Es war dieses eine Ereignis. Der Motorradunfall. Er schwer verletzt. Der Freund war ums Leben gekommen. Es war schrecklich. Er hatte ihn im Arm gehalten. Und laut geweint.
Es war dieses eine Ereignis, dass ihn umgekrempelt hat. Er war irgendwie sensibler geworden. Leiser. Viele Monate nah ans Wasser gebaut. Aber er hatte eine Freundin gefunden. Oder besser: sie ihn. Im Krankenhaus. Auf dem Gang. Er fand sich unerträglich, sie ihn süß. Er kam mit sich nicht zurecht. Nannte sich ‚Heulsuse’. Klar, ein Mann und Tränen – das schien nicht erlaubt zu sein. Sie nahm ihn extra gern in den Arm.
Mein Leben hat einen Riß bekommen, sagt er. Dein Leben ist anders geworden, sagte sie. Er mochte es, dass sie die Dinge so anders sah. Gütiger. Sie schien zu wissen, dass Leben nicht gegen dich ist, auch wenn dir Schlimmes passiert. Das Leben verändert dich. Verschließe nicht dein Herz, sagte sie gern. Er wusste nicht, was sie meinte. Aber: Ja, dieser Unfall hatte sein Herz verändert. Ihr zumindest konnte er es zeigen. Und er konnte ihr großes Herz sehen.
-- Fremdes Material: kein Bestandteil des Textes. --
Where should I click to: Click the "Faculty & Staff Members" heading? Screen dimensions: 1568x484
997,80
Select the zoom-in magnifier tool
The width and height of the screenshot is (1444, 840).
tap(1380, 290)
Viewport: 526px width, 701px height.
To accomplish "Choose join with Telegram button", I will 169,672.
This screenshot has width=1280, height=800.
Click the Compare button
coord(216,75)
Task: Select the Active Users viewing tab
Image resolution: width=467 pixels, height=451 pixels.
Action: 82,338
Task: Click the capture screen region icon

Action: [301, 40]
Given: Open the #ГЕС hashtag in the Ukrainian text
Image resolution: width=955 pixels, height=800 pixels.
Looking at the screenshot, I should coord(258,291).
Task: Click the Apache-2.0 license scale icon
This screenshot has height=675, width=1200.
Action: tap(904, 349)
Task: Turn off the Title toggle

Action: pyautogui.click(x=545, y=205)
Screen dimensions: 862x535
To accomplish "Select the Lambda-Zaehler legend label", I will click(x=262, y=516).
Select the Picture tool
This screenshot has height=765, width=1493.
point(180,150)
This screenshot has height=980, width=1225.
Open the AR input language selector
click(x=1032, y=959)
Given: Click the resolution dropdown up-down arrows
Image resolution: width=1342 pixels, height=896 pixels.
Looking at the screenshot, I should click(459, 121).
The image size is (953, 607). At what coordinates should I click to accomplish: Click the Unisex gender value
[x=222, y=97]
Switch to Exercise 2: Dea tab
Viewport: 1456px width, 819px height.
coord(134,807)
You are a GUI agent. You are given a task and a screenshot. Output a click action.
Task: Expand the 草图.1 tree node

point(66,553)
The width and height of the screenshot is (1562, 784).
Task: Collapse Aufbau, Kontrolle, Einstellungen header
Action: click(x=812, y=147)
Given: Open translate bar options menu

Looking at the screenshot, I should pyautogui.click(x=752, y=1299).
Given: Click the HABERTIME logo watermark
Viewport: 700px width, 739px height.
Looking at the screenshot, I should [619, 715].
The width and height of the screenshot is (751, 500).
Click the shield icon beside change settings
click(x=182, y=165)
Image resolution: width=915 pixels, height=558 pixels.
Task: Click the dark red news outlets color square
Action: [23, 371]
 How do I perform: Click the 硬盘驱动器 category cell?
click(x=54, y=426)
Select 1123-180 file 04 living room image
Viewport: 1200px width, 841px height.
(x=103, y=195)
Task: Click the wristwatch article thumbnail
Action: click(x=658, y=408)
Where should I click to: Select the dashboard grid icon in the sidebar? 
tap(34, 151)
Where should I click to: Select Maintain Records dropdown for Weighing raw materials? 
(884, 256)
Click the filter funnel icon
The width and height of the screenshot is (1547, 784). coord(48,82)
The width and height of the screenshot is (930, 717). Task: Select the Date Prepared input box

Und er staunte darüber.
Ich will euch euer steinernes Herz nehmen, sagt Gott, und euch ein fleischernes geben.
So hatte er es gelesen. Irgendwie so war es. Das war wohl seine Lektion an dem Ganzen. Verschließe dein Herz nicht. Lebe. Mit Tränen, mit Wut, mit Lachen, mit Liebe.
Ja, Gott, ein menschliches Herz, das soll in mir wachsen.

Ulrike Greim, Weimar, Evangelische Kirche.